Die traditionellen Tenek leben heute zerstreut zwischen dem Dickicht des Regenwaldes und im Schutze der Berge der Sierra Madre Oriental, nah an Quellen, Flüssen und Grotten, wo sie weiterhin den Dialog mit ihren Göttern suchen. Besondere Aufmerksamkeit rufen sie während der Feierlichkeiten zum “Tag der Toten” hervor, dem Allerheiligen-Fest, das in der Huasteca als “Xantolo” begangen wird.

Vorbereitungen für "Xantolo"

In Tancanhuiz etwa bereiten die Tenek-Frauen in ihren rosa bestickten Gewändern eine Fülle von Gaben vor einem Altar aus grünen Zweigen und orangenfarbenen Totenblumen auf, während eine kleine Gruppe von Männern einen aufgestellten Baumstamm erklimmt und sich, befestigt an einem Seil, kreisförmig und kopfüber  zum Spiel der Flöten wieder zu Boden schwingt.

Viele der kühnen Naturschönheiten der Huasteca Potosina – wie die aus Wasser geschliffene Felsformation „Brücke Gottes“ oder die Wasserfälle „Tamul“ und Tamasopo – entfalten ihre rohe Eleganz inmitten selbstverwalteter Lebensräume indigener Gruppen und locken seit der Vermarktung eines sanften und nachhaltigen Tourismus immer mehr Naturliebhaber in die Region. Die heiligen Stätten der Ureinwohner ziehen auch die Besucher unwillkürlich in ihren Bann. Ihre Flüsse und Quellen versprühen Charme und Lebenselixier, die tosenden Wasserfälle demonstrieren Stärke und Entschlossenheit.
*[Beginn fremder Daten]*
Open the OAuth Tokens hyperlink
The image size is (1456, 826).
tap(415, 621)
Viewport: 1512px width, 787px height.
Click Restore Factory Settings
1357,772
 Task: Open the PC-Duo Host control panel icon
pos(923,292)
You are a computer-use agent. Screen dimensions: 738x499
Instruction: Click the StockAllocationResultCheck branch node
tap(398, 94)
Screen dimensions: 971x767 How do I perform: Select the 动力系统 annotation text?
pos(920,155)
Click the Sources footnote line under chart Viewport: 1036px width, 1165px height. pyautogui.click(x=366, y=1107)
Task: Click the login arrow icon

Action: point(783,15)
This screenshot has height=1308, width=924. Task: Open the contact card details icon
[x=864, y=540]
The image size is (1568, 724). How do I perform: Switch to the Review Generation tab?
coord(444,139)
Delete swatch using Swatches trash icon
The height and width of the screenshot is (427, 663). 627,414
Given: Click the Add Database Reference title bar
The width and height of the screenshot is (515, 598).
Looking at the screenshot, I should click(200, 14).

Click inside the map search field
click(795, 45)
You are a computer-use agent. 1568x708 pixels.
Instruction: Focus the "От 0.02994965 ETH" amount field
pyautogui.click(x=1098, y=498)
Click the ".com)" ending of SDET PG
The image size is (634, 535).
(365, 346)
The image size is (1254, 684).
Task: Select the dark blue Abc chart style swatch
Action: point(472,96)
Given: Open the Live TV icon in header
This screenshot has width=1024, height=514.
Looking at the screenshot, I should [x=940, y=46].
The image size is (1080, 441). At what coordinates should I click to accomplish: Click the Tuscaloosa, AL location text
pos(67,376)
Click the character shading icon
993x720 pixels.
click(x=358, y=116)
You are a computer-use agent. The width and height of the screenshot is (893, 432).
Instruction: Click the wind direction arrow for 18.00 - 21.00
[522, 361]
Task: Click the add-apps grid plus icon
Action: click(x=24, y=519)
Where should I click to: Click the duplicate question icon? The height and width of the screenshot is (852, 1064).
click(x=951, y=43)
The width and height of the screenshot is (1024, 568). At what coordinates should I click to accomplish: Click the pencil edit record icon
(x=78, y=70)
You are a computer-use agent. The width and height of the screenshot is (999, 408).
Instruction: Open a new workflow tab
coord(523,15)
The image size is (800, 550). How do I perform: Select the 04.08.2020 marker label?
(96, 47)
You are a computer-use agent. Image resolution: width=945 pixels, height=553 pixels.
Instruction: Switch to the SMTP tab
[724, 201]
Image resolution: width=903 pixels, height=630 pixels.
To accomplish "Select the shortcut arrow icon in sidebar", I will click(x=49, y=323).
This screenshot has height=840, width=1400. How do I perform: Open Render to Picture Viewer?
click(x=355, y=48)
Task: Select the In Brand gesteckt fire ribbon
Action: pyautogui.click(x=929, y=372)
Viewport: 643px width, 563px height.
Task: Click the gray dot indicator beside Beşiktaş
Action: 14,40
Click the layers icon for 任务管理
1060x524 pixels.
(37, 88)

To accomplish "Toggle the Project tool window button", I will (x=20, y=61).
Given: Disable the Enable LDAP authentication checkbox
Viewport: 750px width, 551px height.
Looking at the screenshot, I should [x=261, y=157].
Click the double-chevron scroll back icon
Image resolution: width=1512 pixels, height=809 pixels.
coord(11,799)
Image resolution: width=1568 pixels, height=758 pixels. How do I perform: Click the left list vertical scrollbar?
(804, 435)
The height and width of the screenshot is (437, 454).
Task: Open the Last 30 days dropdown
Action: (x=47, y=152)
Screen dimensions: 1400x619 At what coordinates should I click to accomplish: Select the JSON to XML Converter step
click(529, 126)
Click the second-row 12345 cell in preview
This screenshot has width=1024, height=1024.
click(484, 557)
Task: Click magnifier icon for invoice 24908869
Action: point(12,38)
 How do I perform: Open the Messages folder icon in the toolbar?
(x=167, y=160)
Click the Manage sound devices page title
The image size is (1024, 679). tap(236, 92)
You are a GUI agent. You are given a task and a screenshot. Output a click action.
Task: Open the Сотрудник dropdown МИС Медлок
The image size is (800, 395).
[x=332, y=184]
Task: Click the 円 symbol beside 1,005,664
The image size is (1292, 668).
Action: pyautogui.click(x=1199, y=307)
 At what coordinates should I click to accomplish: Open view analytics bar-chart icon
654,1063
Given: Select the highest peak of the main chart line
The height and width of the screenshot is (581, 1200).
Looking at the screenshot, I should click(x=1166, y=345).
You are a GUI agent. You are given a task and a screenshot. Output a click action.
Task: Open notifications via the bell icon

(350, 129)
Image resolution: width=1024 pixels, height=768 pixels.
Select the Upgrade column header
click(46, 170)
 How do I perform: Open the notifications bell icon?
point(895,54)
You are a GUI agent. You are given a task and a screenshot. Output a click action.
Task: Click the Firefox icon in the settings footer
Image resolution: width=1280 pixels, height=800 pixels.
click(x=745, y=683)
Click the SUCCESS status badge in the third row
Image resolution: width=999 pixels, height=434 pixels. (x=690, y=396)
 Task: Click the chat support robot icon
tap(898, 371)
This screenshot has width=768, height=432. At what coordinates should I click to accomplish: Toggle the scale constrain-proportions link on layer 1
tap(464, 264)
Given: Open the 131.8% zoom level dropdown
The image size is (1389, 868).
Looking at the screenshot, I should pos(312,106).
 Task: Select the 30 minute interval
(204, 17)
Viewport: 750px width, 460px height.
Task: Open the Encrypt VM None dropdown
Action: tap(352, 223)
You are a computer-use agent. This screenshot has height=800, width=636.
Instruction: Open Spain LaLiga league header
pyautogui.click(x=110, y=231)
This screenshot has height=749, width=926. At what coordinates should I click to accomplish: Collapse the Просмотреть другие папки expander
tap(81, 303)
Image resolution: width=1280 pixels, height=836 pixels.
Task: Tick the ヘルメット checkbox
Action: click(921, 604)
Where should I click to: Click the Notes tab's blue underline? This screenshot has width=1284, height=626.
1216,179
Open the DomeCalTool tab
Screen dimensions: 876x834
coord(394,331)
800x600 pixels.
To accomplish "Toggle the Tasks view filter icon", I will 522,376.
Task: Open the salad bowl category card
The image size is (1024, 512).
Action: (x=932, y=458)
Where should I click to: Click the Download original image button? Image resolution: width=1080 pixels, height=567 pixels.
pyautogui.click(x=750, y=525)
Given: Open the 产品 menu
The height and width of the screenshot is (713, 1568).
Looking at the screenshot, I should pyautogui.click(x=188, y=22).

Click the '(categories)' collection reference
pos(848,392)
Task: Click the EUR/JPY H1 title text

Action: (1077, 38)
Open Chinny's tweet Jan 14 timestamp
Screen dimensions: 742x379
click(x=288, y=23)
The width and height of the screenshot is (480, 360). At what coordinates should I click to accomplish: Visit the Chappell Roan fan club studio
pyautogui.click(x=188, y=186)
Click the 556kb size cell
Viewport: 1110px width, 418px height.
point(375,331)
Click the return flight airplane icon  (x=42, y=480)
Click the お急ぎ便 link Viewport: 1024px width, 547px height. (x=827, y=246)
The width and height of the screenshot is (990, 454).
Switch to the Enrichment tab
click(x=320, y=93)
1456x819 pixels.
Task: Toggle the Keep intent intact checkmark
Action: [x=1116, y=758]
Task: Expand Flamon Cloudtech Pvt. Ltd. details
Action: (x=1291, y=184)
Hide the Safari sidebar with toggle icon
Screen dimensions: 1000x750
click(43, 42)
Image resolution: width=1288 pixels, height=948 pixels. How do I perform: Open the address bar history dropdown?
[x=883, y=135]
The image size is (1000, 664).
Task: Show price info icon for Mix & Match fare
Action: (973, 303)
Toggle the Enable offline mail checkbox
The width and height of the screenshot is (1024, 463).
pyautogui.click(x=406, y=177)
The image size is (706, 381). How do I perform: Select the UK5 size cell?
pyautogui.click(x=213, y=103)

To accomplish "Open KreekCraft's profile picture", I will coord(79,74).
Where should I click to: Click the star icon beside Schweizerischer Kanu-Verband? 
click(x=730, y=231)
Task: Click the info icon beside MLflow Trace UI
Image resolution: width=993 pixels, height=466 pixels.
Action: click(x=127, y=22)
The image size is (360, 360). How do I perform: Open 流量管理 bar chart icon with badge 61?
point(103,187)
Die Menschen öffnen sich und ihre Welt den Besuchern und zeigen ihnen ein Stück ihres Lebens. Die finanzielle Unterstützung erleichtert ihren Alltag, doch ihr größtes Anliegen ist der Schutz ihrer Umwelt und der Erhalt ihrer Selbstbestimmung.

Nach Xilitla – im Süden der Huasteca Potosina – hat es vor vielen Jahren den Aristokraten Sir Edward James verschlagen. Der exzentrische Schotte fand in der exotischen Vegetation der Umgebung, den idealen Ort für die Verwirklichung seines bizarren Lebenstraums. Auf einer Fläche von über 36 Hektar ließ er seiner künstlerischen Affinität zum Surrealismus freien Lauf und erbaute zwischen üppigen Urwaldriesen das „Schloss des Sir Edward James“ – einen surrealistischen Garten aus Skulpturen, Figuren und Bauwerken.

Kleine Wege und Treppen führen durch den Wald, vorbei an eigenwilligen Konstruktionen wie der „Stiege in die Unterwelt“ oder dem „3-stöckigen Haus, das 5 Stöcke haben könnte.“ Getrieben vom Ton herabstürzenden Wassers gelangt man schließlich an einen kleinen, kristallinen See, der einen 40 Meter hohen Wasserfall auffängt, der stufenweise über Felsplatten in die Tiefe stürzt.

Wasser ist eines der treibenden Elemente der Huasteca Potosina, einer Region, die ein „anderes“, großteils unbekanntes Mexiko zeigt, dass durch seine Ursprünglichkeit besticht und behutsam, Schritt für Schritt erkundet werden will.